Science Fiction & Fantasy Asked on March 4, 2021
I am looking for a children’s book from most likely the late 80’s. I was born in 87 and remember reading the book as a kid. It was an illustrated book where we are given a tour of other planets and their strange alien inhabitants.
I remember the illustrations being colorful, Peter Max (the Yellow Submarine movie) like.
I think the book maybe Alien World: The Complete Illustrated Guide published 1980 (the link gives a slide show of the contents).
The book gives a tour of different worlds in a documentary sense. With many illustrations of the inhabitants.

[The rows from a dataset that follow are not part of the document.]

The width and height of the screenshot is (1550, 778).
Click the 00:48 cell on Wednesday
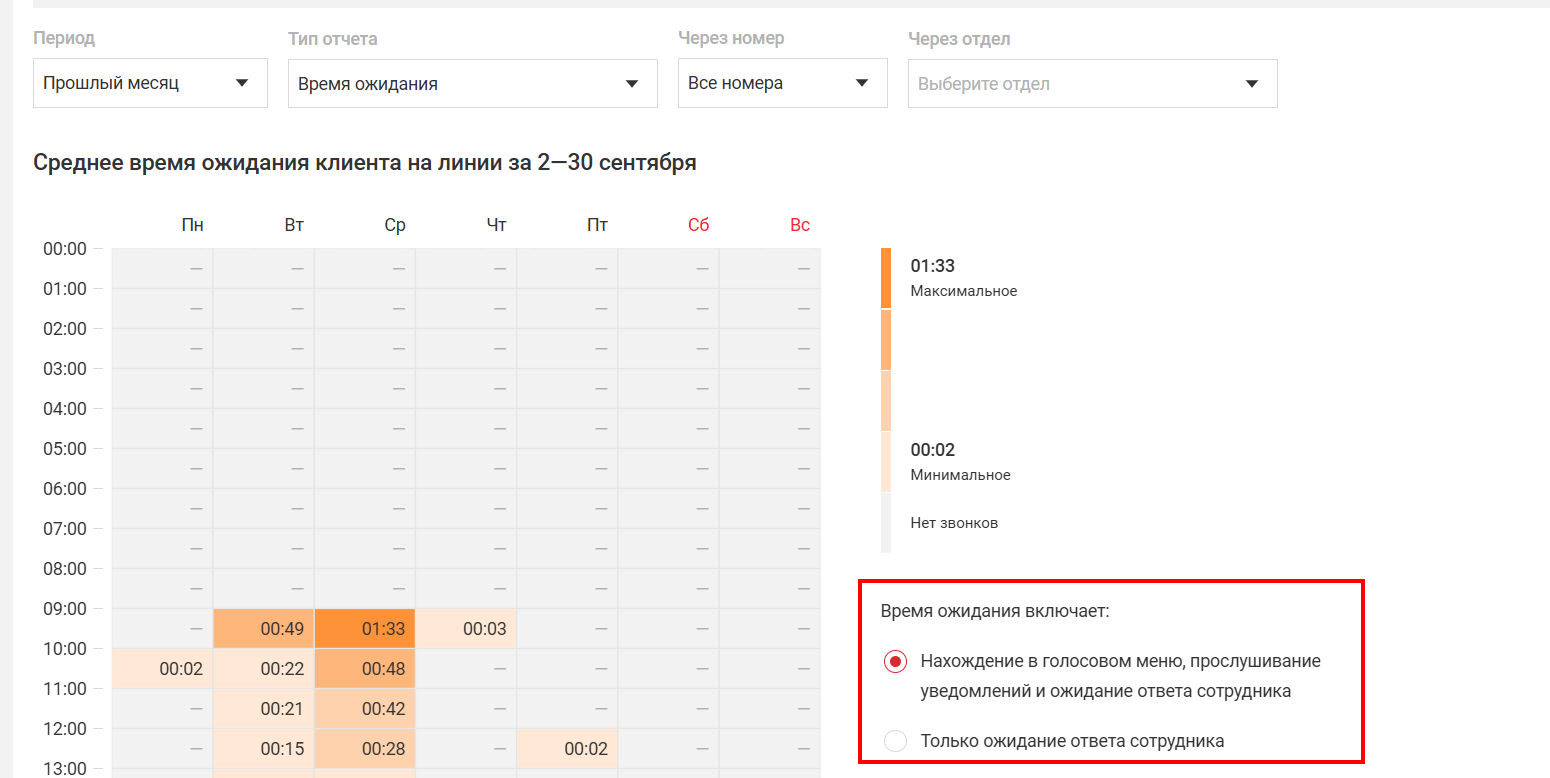coord(365,669)
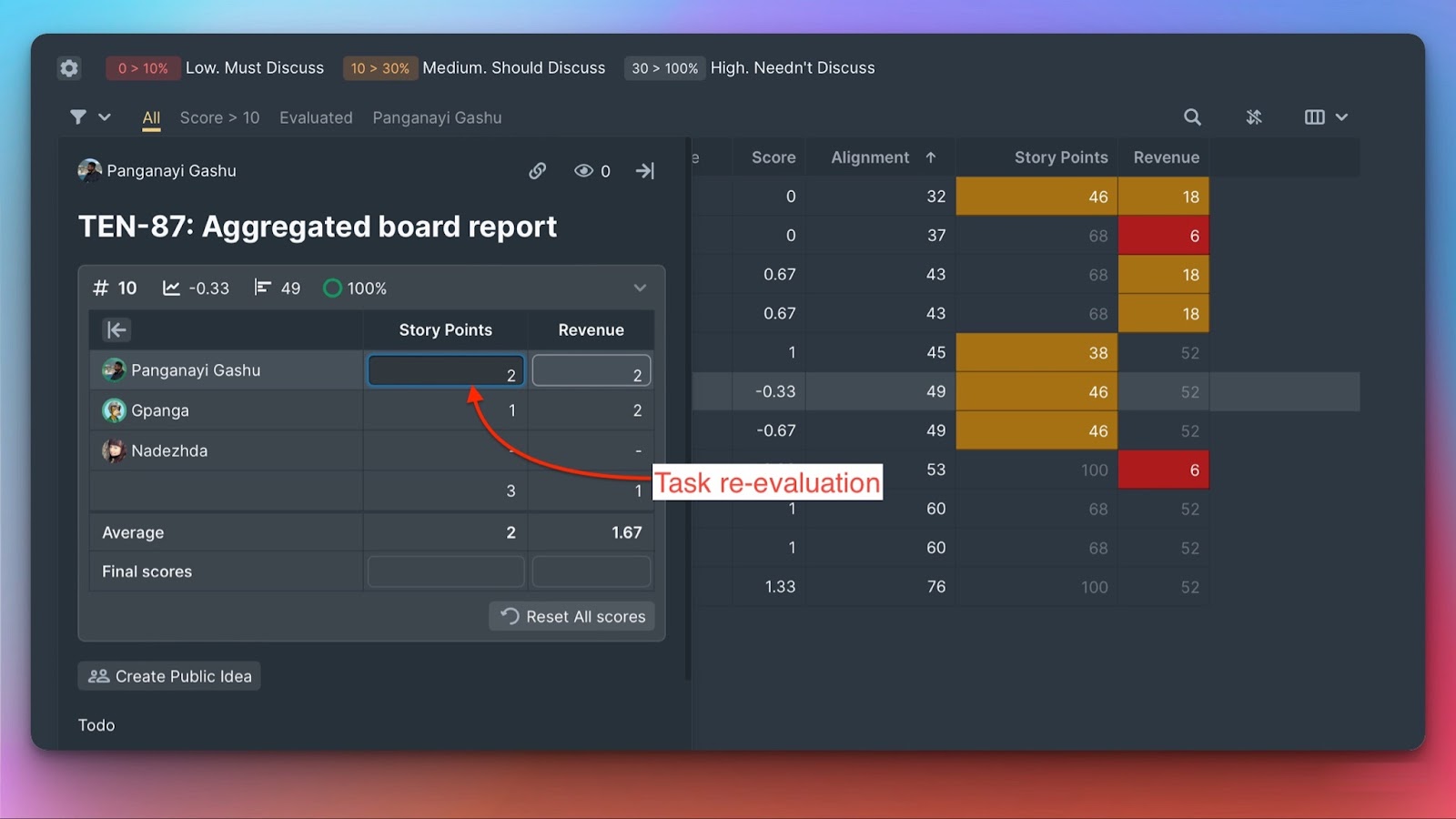Switch to the Score > 10 tab

(x=219, y=118)
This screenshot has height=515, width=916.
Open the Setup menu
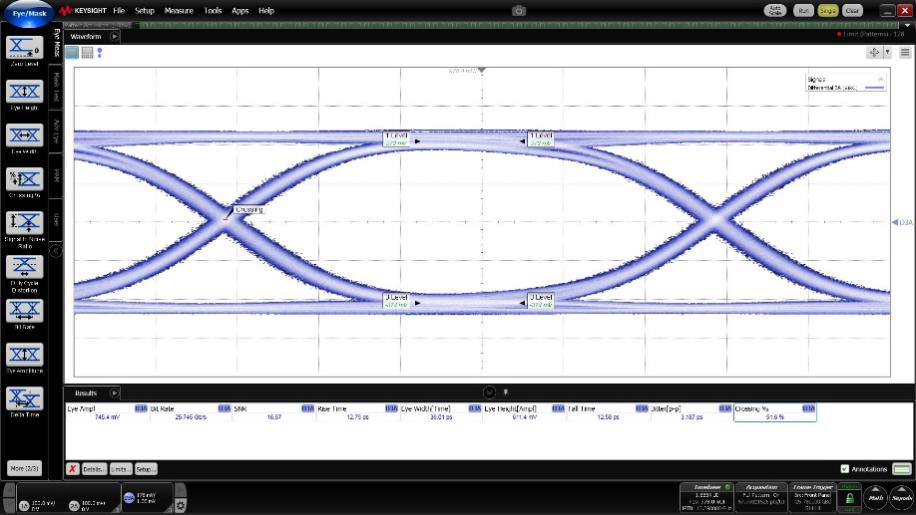tap(144, 11)
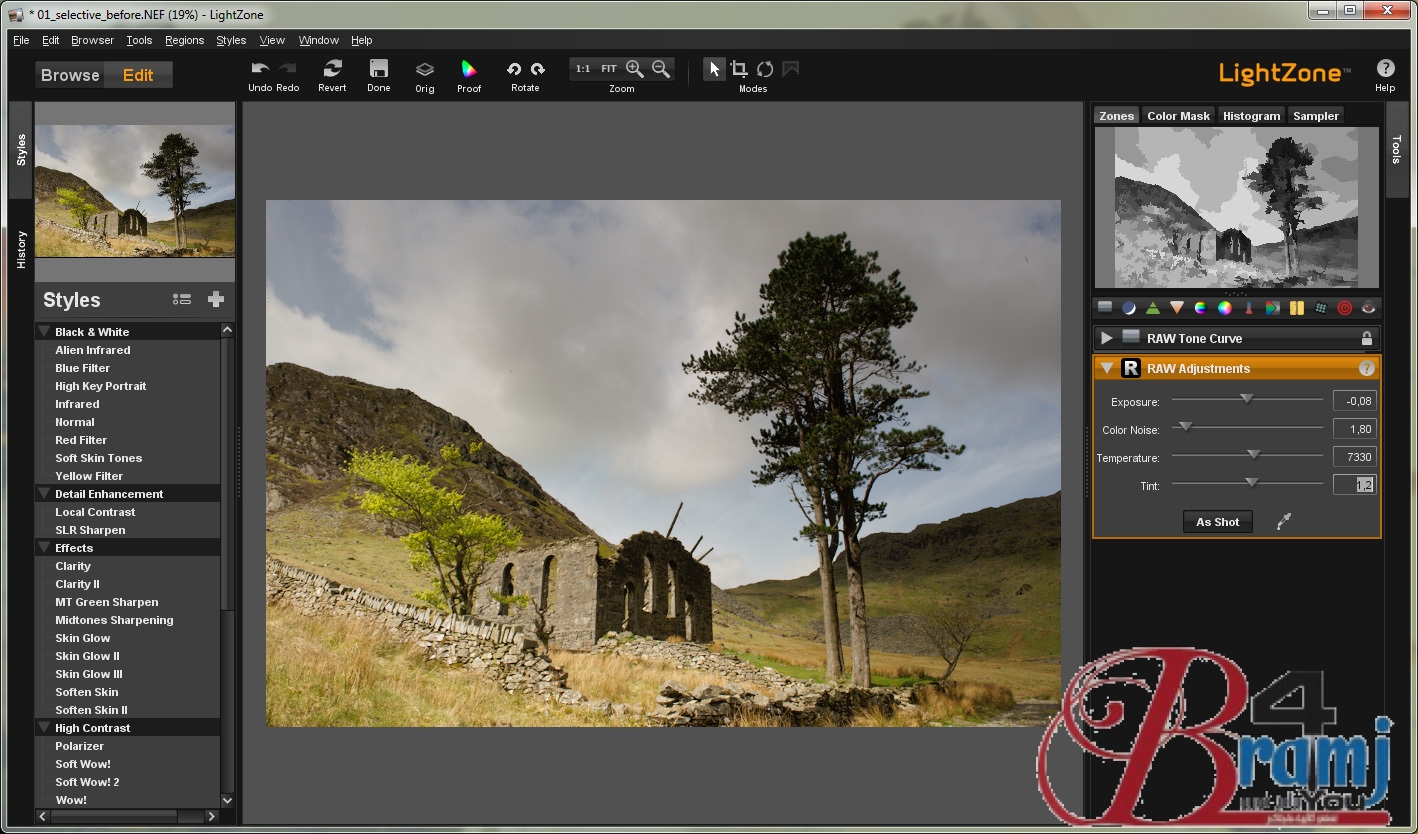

Answered by Dreamwalker on March 4, 2021
Could it be National Geographic Picture Atlas of Our Universe? It had a "What if..." section that had drawings and descriptions of what life on other planets might look like. For example, Mars:
Answered by Golden Dragon on March 4, 2021
Could this be Dangerous Frontiers by Steven Caldwell
The ships of the Galactic Federation's Survey and Preliminary Study Service ceaselessly range among the alien stars and unexplored planets which lie beyond the distant Perimeter. Contact with the bustling, central worlds of the Federation is difficult and infrequent as they face the dangers of the vast unknown.
But the prosperity and growth of this great association of worlds would be impossible without new sources of supply and new avenues for expansion. Scarcely more than one in every hundred planets explored proves to be of sufficient interest to justify the implementation of a settlement programme.
All the planets described in Dangerous Frontiers have won a place in the Federation at great cost in lives and efforts, and their existence owes much to the courage and determination of the creatures who first struggled for a foot-hold in their lonely and alien landscapes.
Dangerous Frontiers is a study of those worlds as they are today. Some are vital to the network of trade, others have faded in importance and a few are only just emerging from obscurity. Whatever their current status in the Federation, it is to those who struggled alone in the emptiness beyond the frontiers that the honour belongs.